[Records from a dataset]
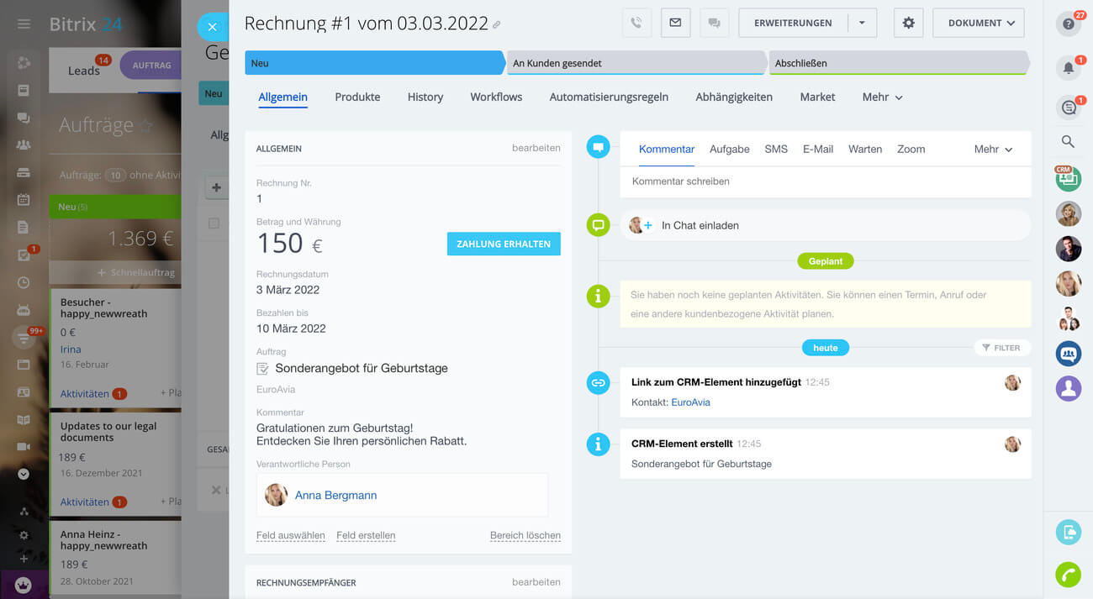
Task: Open the EuroAvia contact link
Action: [x=690, y=402]
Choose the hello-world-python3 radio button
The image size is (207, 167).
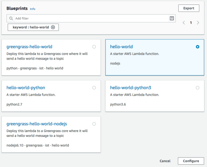(198, 88)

* _Assignment_
Nothing but the lines from the one holding "Choose the hello-world-python3 radio button" through the final line of the records above belongs in the answer, each retyped exactly; omit the pictures.

* _Result of this exercise_
Choose the hello-world-python3 radio button
The image size is (207, 167).
(198, 88)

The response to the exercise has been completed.